[Dataset entries]
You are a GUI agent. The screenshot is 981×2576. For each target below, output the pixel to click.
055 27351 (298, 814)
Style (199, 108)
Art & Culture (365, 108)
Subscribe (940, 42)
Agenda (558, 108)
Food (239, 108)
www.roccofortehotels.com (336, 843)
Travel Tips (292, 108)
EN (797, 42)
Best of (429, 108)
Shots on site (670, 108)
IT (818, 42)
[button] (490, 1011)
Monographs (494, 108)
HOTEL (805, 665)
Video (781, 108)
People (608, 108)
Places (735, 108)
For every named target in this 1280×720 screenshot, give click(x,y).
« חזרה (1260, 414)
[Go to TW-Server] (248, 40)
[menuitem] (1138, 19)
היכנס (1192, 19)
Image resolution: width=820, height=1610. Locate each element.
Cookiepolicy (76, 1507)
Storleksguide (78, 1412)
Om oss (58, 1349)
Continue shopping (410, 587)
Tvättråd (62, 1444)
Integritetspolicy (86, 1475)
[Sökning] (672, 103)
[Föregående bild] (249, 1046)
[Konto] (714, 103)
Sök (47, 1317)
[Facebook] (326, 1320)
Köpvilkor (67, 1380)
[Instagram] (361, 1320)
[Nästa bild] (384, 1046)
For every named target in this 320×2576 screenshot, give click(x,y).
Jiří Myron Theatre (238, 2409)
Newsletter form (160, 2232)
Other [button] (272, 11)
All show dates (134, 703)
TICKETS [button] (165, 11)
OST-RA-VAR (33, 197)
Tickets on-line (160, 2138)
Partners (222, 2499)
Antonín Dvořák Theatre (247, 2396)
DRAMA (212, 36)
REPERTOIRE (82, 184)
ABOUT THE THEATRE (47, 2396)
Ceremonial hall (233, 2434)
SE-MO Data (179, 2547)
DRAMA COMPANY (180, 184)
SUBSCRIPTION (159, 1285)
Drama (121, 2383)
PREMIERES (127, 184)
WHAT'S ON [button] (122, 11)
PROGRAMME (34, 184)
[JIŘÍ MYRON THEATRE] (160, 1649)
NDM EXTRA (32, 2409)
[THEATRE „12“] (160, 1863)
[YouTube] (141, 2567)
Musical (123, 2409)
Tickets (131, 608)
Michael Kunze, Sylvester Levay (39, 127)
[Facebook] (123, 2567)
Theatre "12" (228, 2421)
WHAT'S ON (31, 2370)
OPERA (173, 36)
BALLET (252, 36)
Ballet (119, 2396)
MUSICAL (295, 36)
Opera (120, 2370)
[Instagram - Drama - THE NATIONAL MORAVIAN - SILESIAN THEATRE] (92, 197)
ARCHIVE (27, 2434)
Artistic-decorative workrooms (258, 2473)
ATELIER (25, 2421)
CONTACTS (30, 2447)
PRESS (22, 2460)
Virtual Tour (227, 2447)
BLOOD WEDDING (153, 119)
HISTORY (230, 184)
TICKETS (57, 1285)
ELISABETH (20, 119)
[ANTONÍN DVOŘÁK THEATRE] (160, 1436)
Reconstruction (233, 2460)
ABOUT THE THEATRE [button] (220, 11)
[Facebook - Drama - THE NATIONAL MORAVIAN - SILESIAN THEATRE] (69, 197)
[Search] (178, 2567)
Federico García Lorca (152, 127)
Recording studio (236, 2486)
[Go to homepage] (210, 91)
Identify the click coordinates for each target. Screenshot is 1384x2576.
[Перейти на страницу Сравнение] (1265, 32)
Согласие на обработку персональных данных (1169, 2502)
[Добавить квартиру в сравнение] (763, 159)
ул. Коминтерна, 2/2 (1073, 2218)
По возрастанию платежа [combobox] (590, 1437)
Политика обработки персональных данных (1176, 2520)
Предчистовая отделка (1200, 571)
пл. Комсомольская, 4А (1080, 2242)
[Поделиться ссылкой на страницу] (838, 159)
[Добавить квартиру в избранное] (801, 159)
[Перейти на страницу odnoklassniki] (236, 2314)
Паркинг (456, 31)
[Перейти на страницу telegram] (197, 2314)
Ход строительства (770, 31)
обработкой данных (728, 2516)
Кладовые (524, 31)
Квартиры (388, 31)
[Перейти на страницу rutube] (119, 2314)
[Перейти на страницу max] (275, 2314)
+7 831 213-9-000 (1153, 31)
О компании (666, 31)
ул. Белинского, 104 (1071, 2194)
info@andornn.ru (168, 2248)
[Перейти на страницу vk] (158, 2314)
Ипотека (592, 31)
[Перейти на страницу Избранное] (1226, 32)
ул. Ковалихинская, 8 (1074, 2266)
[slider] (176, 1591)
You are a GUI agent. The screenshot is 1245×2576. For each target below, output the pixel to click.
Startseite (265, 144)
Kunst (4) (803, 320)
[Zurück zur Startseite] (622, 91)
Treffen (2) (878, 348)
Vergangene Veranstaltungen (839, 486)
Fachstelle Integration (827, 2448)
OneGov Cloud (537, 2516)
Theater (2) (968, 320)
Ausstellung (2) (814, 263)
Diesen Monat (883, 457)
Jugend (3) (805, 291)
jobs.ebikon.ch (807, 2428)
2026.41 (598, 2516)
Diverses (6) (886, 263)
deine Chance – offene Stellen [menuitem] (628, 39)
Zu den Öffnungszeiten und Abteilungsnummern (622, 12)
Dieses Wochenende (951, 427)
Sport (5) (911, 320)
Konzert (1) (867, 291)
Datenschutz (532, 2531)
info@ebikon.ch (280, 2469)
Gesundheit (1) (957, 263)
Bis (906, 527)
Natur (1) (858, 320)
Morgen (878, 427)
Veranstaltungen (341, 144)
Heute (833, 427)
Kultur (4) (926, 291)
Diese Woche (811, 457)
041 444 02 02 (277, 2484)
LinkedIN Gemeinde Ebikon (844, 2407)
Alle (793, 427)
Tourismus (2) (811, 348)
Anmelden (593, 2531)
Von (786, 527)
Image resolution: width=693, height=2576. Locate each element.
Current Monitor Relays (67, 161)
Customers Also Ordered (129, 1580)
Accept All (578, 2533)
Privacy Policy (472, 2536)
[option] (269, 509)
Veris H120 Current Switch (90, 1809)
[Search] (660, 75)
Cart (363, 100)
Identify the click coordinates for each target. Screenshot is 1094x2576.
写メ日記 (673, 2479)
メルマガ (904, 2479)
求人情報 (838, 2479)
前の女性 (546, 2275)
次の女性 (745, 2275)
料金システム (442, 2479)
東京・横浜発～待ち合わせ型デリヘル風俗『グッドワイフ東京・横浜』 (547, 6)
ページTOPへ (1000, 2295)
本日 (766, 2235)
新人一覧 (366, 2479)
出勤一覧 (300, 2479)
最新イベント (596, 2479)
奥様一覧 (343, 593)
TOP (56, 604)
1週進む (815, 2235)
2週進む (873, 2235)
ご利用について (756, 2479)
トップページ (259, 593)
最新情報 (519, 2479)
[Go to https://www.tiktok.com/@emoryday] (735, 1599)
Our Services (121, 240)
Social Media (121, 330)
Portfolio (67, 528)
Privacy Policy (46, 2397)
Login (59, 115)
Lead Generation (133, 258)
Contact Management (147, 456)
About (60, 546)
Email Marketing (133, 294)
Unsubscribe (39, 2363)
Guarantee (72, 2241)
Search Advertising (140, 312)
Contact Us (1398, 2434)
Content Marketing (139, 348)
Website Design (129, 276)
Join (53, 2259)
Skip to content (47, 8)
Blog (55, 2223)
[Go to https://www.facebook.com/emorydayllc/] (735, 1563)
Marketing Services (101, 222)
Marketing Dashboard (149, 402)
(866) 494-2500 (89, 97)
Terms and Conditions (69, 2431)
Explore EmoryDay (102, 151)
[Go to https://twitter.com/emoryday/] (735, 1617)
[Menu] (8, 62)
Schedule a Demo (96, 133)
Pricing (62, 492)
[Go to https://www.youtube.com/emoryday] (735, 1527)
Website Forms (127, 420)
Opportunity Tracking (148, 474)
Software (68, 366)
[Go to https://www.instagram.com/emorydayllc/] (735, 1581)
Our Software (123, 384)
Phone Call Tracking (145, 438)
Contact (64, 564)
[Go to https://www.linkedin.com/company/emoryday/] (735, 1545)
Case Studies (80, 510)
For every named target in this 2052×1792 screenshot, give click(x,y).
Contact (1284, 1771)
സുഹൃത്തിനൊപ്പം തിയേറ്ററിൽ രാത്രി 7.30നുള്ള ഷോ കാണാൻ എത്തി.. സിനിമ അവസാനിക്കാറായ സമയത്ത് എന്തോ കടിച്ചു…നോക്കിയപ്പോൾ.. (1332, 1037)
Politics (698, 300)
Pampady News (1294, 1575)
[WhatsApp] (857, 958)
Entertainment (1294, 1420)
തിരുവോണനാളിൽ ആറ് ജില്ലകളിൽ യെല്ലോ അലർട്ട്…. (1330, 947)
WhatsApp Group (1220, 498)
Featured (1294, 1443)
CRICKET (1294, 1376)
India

- Exercise prompt
Looking at the data above, return every line from the one with "OST-RA-VAR (33, 197)" down to the one with "CONTACTS (30, 2447)", exactly and inclusively.

- Result of this exercise
OST-RA-VAR (33, 197)
Tickets on-line (160, 2138)
Partners (222, 2499)
Antonín Dvořák Theatre (247, 2396)
DRAMA (212, 36)
REPERTOIRE (82, 184)
ABOUT THE THEATRE (47, 2396)
Ceremonial hall (233, 2434)
SE-MO Data (179, 2547)
DRAMA COMPANY (180, 184)
SUBSCRIPTION (159, 1285)
Drama (121, 2383)
PREMIERES (127, 184)
WHAT'S ON [button] (122, 11)
PROGRAMME (34, 184)
[JIŘÍ MYRON THEATRE] (160, 1649)
NDM EXTRA (32, 2409)
[THEATRE „12“] (160, 1863)
[YouTube] (141, 2567)
Musical (123, 2409)
Tickets (131, 608)
Michael Kunze, Sylvester Levay (39, 127)
[Facebook] (123, 2567)
Theatre "12" (228, 2421)
WHAT'S ON (31, 2370)
OPERA (173, 36)
BALLET (252, 36)
Ballet (119, 2396)
MUSICAL (295, 36)
Opera (120, 2370)
[Instagram - Drama - THE NATIONAL MORAVIAN - SILESIAN THEATRE] (92, 197)
ARCHIVE (27, 2434)
Artistic-decorative workrooms (258, 2473)
ATELIER (25, 2421)
CONTACTS (30, 2447)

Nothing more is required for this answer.